Give back an exact copy of the lines from the start of the material through the line bearing "Descarregar bandeiras de países (1036, 1350)". Include both ends and nothing else.

----- Data supplied

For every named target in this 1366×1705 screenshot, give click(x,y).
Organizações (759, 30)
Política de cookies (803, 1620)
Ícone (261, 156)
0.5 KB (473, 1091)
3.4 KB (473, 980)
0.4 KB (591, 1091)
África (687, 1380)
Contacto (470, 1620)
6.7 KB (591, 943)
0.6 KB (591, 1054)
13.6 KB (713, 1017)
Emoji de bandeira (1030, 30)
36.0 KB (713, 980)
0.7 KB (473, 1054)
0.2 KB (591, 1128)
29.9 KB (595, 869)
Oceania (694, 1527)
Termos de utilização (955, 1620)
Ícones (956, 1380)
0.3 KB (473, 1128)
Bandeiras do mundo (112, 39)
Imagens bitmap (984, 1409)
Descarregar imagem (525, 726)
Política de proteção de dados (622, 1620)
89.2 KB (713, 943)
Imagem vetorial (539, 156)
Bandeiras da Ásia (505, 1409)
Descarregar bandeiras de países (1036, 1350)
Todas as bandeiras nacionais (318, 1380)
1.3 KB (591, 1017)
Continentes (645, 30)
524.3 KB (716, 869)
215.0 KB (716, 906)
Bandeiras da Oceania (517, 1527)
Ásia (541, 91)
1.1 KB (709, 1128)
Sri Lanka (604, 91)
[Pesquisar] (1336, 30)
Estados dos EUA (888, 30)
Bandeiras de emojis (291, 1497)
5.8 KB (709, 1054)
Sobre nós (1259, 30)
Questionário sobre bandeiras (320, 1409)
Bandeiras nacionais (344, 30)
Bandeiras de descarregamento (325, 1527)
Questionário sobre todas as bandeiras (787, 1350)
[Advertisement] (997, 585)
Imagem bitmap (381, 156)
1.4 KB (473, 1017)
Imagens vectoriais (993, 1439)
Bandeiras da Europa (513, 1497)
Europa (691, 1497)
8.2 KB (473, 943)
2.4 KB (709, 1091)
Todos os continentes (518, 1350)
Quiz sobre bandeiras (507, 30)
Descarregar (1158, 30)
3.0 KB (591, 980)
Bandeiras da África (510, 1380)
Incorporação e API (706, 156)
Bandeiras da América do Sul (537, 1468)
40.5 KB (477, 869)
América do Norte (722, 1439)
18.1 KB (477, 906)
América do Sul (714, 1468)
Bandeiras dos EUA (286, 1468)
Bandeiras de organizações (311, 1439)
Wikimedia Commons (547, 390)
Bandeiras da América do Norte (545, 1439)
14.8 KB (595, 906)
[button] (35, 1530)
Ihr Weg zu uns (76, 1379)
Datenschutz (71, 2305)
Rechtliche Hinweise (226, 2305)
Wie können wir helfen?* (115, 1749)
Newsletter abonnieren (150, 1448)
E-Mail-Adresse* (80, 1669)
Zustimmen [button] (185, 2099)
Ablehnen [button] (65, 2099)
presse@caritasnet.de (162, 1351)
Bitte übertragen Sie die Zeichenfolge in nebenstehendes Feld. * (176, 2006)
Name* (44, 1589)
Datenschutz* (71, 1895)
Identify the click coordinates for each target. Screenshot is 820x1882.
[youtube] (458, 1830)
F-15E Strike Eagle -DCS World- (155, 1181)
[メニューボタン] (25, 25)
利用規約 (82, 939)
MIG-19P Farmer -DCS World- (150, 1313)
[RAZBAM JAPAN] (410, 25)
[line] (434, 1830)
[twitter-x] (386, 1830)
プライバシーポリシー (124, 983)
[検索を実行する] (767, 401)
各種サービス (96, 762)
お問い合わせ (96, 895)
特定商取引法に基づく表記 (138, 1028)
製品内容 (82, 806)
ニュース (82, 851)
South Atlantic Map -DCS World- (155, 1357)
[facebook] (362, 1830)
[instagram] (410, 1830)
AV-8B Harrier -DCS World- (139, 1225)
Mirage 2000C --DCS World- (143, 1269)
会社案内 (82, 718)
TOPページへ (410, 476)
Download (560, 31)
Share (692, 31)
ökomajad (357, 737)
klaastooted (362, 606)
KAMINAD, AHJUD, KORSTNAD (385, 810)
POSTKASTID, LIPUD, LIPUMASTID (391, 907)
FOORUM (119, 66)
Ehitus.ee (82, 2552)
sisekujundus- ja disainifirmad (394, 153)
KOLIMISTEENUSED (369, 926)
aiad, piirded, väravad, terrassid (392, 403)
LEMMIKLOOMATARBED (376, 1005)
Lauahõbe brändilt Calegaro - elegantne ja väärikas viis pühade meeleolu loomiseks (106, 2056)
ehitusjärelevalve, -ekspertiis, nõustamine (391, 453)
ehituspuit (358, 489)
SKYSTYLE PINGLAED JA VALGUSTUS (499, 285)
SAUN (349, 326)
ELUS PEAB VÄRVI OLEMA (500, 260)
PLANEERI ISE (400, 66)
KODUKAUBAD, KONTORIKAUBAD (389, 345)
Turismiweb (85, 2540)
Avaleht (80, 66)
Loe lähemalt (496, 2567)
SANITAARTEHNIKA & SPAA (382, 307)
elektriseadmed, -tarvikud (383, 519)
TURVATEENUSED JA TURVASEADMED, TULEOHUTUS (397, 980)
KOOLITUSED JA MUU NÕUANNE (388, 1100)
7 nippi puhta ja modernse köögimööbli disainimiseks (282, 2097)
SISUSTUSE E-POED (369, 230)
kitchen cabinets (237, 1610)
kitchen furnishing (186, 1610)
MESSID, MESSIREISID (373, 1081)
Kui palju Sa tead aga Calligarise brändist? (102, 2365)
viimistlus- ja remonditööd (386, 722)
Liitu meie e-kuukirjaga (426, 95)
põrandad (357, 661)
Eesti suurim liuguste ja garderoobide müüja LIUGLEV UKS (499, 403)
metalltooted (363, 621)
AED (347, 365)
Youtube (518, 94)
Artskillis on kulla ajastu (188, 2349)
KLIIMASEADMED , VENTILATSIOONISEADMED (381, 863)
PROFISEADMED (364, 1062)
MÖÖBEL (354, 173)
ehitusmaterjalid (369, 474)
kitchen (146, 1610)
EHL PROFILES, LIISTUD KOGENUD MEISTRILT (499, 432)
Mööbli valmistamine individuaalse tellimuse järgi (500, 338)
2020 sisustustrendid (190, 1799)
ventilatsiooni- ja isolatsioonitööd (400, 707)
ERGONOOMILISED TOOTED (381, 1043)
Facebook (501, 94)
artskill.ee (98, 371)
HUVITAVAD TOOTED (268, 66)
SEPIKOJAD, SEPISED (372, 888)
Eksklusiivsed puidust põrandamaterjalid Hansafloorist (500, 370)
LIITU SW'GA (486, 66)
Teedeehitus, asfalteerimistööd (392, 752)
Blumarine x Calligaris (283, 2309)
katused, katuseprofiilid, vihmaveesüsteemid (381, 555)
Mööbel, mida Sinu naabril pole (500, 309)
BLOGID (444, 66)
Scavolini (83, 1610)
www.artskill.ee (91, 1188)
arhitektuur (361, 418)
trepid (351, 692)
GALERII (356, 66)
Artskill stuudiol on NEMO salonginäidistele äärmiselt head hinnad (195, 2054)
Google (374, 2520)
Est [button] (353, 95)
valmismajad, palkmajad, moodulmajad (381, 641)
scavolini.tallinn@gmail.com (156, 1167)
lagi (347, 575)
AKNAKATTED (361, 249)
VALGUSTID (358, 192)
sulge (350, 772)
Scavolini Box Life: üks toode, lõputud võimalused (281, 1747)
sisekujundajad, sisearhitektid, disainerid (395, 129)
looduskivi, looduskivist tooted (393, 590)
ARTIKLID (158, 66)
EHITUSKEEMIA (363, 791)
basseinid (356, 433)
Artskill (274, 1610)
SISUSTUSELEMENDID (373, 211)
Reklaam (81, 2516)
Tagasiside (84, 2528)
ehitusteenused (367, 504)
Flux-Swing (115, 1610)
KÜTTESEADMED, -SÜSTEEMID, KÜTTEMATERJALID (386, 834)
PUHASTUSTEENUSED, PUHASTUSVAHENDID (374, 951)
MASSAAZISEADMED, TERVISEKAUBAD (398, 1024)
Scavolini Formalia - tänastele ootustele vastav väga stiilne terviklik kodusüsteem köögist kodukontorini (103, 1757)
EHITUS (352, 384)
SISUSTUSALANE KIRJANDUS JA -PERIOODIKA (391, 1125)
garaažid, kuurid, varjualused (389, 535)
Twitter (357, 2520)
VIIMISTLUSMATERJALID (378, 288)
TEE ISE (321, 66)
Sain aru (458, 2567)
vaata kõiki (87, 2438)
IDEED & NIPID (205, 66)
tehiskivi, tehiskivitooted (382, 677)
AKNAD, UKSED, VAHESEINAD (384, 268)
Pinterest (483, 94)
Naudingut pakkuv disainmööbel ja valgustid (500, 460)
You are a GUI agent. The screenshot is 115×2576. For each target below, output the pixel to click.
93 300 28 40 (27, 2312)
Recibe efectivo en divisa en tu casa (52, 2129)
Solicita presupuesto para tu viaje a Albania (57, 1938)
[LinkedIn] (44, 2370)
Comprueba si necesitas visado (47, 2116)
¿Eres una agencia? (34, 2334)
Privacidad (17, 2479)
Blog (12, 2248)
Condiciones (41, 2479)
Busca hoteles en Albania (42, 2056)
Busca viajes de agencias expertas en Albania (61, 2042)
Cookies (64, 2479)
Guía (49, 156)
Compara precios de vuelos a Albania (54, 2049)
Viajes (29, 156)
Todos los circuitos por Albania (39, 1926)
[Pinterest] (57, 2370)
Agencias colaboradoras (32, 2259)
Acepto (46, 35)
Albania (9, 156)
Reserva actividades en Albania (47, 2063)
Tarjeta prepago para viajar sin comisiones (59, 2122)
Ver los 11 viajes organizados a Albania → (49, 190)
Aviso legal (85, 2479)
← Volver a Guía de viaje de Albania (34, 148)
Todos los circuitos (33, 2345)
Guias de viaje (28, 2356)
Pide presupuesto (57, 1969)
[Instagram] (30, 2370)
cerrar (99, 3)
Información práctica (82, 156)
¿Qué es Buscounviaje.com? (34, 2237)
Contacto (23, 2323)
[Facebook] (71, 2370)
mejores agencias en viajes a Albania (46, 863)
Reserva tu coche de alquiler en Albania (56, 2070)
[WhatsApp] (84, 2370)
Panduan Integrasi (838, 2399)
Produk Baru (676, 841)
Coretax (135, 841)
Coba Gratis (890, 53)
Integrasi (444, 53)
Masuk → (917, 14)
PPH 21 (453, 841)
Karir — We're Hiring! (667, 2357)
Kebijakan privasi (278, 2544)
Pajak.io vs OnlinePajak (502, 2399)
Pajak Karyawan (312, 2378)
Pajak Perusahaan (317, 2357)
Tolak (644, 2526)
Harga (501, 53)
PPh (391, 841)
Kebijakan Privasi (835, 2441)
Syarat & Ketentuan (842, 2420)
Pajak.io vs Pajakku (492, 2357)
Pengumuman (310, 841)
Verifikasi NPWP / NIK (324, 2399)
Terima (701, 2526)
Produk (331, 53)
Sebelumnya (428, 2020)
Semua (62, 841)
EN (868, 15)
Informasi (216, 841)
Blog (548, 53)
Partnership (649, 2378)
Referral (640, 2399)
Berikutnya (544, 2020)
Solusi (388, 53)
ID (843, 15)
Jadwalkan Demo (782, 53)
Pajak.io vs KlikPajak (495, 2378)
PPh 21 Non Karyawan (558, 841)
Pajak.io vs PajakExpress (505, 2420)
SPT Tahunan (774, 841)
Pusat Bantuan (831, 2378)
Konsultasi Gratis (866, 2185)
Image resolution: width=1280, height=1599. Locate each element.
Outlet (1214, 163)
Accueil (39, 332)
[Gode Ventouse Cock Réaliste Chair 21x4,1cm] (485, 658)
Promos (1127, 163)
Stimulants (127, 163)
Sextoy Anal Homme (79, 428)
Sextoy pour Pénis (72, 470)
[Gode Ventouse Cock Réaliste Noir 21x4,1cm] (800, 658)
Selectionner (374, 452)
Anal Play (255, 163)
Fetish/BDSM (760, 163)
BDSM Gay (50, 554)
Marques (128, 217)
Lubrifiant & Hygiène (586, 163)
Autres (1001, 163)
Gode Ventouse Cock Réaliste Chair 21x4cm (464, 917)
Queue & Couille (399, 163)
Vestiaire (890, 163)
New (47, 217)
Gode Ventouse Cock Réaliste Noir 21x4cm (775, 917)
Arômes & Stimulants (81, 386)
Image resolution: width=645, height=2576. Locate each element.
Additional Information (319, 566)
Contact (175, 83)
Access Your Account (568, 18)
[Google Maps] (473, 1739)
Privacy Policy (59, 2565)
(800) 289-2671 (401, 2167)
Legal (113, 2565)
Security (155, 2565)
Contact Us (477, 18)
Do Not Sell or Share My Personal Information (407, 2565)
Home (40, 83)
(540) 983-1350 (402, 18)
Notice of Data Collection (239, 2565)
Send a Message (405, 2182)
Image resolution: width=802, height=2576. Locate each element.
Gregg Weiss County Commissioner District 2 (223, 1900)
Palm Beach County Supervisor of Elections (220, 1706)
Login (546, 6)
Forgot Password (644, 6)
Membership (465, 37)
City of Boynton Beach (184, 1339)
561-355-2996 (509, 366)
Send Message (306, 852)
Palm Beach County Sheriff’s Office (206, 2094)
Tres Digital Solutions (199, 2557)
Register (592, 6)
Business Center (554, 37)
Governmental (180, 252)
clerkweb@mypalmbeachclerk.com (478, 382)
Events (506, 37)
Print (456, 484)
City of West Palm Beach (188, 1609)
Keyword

----------

**Written reply:**
For every named target in this 1366×1705 screenshot, give click(x,y).
Organizações (759, 30)
Política de cookies (803, 1620)
Ícone (261, 156)
0.5 KB (473, 1091)
3.4 KB (473, 980)
0.4 KB (591, 1091)
África (687, 1380)
Contacto (470, 1620)
6.7 KB (591, 943)
0.6 KB (591, 1054)
13.6 KB (713, 1017)
Emoji de bandeira (1030, 30)
36.0 KB (713, 980)
0.7 KB (473, 1054)
0.2 KB (591, 1128)
29.9 KB (595, 869)
Oceania (694, 1527)
Termos de utilização (955, 1620)
Ícones (956, 1380)
0.3 KB (473, 1128)
Bandeiras do mundo (112, 39)
Imagens bitmap (984, 1409)
Descarregar imagem (525, 726)
Política de proteção de dados (622, 1620)
89.2 KB (713, 943)
Imagem vetorial (539, 156)
Bandeiras da Ásia (505, 1409)
Descarregar bandeiras de países (1036, 1350)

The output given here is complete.